Cet article est paru dans Causeur tout juste avant-hier, 26 juin. Il se suffit à lui-même. Il dit avec le talent et l’intelligence que l’on connaît et reconnaît à Jean-Paul Brighelli, à peu près tout ce que nous pensons tous sur la chute caractérisée des plus hautes institutions de la société française et du Régime censé la conduire. Nous n’ajouterons rien. Les lecteurs commenteront s’il y a lieu. Et il aurait sûrement lieu de le faire, au-delà du sujet lui-même, sur tel ou tel point de l’actualité. Je Suis Français
Peut-être votre rejeton envisage-t-il, dans un proche avenir, d’entrer à Sciences-Po, la prestigieuse école de la rue Saint-Guillaume. Autant savoir ce qui l’attend : trente ans de dérives politiques et financières, des extrémistes pro-palestiniens, et des frais exorbitants pour une école largement subventionnée par l’État et par des fonds privés. Le nouveau directeur de ce bateau ivre, Luis Vassy, a du pain sur la planche, explique Caroline Beyer, journaliste-Éducation du Figaro.
A priori, Sciences-Po est une nursery de présidents de la République, de ministres premiers ou secondaires et de hauts fonctionnaires qui dans le secret de l’Inspection des Finances concoctent le destin de la France. Jolie carte de visite.
Mais c’est aussi, explique Caroline Beyer, une pépinière d’islamo-gauchistes et d’extrémistes de tout poil. Il faut bien que jeunesse passe.
C’est enfin la matrice préférée de la Caste qui dirige le pays depuis quelques décennies et se soucie avant tout, en fait d’éducation, du nid douillet où ses enfants grandiront en attendant de remplacer leurs parents, quelles que soient leurs compétences réelles.
Richard Descoings
À toute institution il faut un héros fondateur. Richard Descoings joue ce rôle. Lui-même issu de l’IEP de Paris, énarque comme il se doit (la hiérarchie implicite trace une frontière nette entre les ex-élèves qui ont accédé à l’ENA et les autres — mettons entre un Boris Vallaud et une Najat Belkacem), titulaire de plusieurs postes dans divers gouvernements, membre du club Le Siècle, rouage essentiel de la Caste, où il est parrainé par Olivier Duhamel, enseignant à Sciences-Po et violeur de son beau-fils, il est nommé à la tête de l’institution de la rue Saint-Guillaume en 1996.

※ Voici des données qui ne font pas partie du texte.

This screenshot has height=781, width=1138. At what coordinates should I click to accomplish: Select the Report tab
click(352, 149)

Il nomme tout aussitôt Duhamel conseiller spécial, et décide de créer un « Harvard à la française ». Il étend le domaine immobilier de l’École, crée de nouveaux masters — en particulier de journalisme, afin que les maîtres futurs de l’Information sortent du même giron que les parrains à venir de la France —, et, homme de gauche (nous verrons ce que signifie dans le réel une telle étiquette), lance en 2001 une initiative qui fit du bruit : il importe à Sciences-Po la discrimination positive inventée aux États-Unis en ouvrant l’École aux lycéens des Zones d’Éducation Prioritaire, et aux sociologues, ces discoureurs de l’inutile dont la surface d’occupation est inversement proportionnelle à leur talent réel. C’est ainsi que Finkielkraut, qui y enseignait, fut rapidement mis à distance — et de surcroît, il était juif, ce qui indisposait la meute islamo-gauchiste qui aujourd’hui agite là-bas le drapeau du Hamas.

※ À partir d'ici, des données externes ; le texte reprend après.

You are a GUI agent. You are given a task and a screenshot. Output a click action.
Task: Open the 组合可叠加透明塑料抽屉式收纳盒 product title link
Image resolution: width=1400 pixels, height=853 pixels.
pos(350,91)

Toute générosité ayant son revers, Descoings augmente les frais de scolarité, et, tout en ouvrant l’École à l’international — son obsession majeure —, fait sur-payer les étrangers tentés par son management flamboyant. Sciences-Po gère désormais plus de 15 000 élèves, avec des droits d’entrée annuels qui dépassent les 15 000 € pour certains. Bien davantage qu’une grande école à la française, un peu moins qu’une université américaine.

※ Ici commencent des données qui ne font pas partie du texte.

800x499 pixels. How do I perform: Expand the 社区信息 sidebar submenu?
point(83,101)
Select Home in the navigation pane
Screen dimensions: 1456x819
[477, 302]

Le bon roi Richard ne s’oublie pas au passage, ainsi fonctionnent les belles âmes de gauche, et s’octroie un salaire de 25 000 € par mois — plus divers avantages et superbonus, pour lui et tout le directoire de l’École — dont son épouse fait partie.
Aucune difficulté pour s’offrir les rails de coke, les poppers et les alcools fins qui usent son organisme prématurément : il meurt d’une crise cardiaque dans un hôtel de Manhattan où il venait de s’offrir deux escort boys.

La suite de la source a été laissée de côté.